Life remembers the hands that tied them in rain.”

 

            That image disturbed me deeply.  The poor often build the stage from which they themselves are ignored. 

 

            For a moment, I wondered whether politicians truly lie more than society itself. Maybe leaders simply become enlarged reflections of public behavior.

 

            After all, ordinary people also make promises they do not keep.

 

            We promise time to parents.  Love to partners.  Honesty to friends.  Values to children.  And loyalty to ourselves.

 

            Perhaps politics is only human weakness wearing white clothes.

 

            That thought softened my anger a little.

 

            The rain slowed.

 

            Evening light spread gently across the wet fields. The posters now looked tired after surviving the storm.

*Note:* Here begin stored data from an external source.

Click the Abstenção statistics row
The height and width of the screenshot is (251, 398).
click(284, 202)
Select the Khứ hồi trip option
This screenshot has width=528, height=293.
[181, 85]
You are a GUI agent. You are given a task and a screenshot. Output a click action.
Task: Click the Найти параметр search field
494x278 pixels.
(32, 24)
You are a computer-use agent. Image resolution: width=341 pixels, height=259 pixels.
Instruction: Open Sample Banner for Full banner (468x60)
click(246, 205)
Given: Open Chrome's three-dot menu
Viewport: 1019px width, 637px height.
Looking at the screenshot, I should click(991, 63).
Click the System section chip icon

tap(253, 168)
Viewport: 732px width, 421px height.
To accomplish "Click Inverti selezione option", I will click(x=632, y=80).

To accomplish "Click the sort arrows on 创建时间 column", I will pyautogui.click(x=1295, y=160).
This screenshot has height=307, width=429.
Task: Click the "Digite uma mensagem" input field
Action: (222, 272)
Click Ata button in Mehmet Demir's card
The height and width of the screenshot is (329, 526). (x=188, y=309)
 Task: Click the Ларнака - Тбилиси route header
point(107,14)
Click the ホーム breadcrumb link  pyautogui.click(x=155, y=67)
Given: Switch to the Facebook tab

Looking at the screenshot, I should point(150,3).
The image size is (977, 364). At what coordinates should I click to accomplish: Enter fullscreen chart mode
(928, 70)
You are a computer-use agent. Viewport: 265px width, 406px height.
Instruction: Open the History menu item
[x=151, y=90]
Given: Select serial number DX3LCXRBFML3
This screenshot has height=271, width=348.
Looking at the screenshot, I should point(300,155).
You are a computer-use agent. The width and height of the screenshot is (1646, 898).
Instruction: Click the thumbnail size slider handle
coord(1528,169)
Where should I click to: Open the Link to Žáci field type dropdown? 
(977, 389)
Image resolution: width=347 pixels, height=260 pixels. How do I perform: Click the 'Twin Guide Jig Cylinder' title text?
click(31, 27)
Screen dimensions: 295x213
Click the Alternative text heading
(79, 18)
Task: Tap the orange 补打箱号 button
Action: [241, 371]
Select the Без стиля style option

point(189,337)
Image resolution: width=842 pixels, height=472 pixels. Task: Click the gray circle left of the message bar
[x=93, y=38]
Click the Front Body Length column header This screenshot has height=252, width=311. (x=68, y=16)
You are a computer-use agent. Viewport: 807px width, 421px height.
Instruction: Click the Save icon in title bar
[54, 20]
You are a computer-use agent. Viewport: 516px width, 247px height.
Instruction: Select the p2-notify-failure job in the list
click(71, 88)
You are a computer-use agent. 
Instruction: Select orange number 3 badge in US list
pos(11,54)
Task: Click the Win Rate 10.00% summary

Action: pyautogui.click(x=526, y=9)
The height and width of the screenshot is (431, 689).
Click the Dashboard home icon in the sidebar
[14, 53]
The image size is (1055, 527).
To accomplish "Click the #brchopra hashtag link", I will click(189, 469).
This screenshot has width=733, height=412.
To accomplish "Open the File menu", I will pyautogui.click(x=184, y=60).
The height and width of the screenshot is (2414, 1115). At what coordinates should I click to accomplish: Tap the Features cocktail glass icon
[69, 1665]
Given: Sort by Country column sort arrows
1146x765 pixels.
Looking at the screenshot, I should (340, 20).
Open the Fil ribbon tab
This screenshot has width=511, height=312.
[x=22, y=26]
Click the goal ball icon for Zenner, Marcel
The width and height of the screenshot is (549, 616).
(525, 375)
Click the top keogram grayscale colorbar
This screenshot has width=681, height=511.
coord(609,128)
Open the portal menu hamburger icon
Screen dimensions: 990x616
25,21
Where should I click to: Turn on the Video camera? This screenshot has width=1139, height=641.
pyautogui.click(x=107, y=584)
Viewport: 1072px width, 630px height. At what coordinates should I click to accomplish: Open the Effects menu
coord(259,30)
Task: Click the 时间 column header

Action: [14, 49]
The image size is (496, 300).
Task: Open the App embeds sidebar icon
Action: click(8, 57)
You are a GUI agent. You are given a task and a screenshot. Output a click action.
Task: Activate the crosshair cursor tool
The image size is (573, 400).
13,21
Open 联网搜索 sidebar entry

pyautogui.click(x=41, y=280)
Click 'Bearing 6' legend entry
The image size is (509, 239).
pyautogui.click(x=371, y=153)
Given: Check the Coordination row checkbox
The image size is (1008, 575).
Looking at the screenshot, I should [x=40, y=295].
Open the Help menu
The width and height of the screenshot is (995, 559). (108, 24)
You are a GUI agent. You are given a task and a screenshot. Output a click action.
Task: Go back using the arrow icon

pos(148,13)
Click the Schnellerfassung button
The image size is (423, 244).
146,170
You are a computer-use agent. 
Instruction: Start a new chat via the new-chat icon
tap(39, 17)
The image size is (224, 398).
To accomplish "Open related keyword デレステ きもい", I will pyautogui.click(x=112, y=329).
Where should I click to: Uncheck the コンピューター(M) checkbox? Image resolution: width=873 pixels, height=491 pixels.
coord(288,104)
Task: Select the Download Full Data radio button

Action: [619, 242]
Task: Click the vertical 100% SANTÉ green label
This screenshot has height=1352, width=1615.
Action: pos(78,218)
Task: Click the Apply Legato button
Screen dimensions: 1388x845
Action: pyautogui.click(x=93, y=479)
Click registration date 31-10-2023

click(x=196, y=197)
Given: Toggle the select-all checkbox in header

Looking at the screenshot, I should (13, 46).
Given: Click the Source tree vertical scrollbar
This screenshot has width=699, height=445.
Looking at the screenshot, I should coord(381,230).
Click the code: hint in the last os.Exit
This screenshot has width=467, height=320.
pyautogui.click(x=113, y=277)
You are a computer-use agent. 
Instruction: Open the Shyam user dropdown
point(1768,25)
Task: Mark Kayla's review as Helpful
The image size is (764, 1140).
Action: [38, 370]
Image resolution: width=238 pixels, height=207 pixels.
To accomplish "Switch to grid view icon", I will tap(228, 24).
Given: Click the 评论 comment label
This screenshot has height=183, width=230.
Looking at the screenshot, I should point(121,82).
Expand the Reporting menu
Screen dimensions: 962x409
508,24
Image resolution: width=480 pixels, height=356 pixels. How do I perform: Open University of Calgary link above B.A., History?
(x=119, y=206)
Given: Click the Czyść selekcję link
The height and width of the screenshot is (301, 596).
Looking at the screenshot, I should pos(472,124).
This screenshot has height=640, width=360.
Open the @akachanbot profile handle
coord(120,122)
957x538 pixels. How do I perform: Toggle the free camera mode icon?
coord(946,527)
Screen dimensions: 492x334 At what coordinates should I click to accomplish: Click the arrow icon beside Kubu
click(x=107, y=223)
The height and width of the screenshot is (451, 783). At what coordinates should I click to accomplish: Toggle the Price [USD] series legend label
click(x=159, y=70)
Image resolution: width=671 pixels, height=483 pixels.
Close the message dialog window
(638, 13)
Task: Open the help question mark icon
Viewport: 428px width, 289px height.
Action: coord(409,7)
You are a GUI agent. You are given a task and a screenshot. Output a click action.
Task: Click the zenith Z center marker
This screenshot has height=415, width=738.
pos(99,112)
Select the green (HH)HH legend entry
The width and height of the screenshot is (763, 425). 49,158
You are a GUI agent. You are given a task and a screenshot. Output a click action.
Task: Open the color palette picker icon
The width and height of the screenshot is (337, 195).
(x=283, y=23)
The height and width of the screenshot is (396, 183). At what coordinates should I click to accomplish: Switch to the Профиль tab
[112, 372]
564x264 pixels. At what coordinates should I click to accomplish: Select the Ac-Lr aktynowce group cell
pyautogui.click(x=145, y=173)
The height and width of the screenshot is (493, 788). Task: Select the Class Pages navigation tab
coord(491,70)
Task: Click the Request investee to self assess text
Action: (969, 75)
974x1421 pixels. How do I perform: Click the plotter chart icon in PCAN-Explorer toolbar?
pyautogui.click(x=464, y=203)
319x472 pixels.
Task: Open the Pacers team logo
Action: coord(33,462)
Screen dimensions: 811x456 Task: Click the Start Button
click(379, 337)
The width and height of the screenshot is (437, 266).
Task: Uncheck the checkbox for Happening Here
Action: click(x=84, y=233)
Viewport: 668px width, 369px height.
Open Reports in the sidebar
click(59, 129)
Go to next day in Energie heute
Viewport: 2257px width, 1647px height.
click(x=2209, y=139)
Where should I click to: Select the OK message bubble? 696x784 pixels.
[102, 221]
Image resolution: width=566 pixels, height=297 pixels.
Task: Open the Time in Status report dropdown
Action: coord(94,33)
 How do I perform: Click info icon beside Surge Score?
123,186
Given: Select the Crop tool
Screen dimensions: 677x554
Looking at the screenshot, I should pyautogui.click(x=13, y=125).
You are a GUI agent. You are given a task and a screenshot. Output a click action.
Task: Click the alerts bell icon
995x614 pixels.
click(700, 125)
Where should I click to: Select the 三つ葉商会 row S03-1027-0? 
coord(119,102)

Their bright colors had dimmed slightly under mud splashes.

 

            And strangely, they looked more truthful like that.

 

            Imperfection makes things believable.  Maybe that is why villagers trust cracked hands more than polished speeches.

 

            As the bus approached the town, I looked one final time at a broken wall carrying an enormous smiling face.  Below it sat an old cobbler repairing torn shoes quietly.

 

            No crowd around him.  No slogans.No microphone. No promises.  Just work.

 

            And suddenly it felt as if the entire country stood divided between those who repair reality and those who print dreams.

 

            The bus moved ahead.

 

            The wall disappeared behind dust and distance.

 

            But one thought remained seated beside me all the way home:  “Promises become larger exactly where reality becomes smaller.”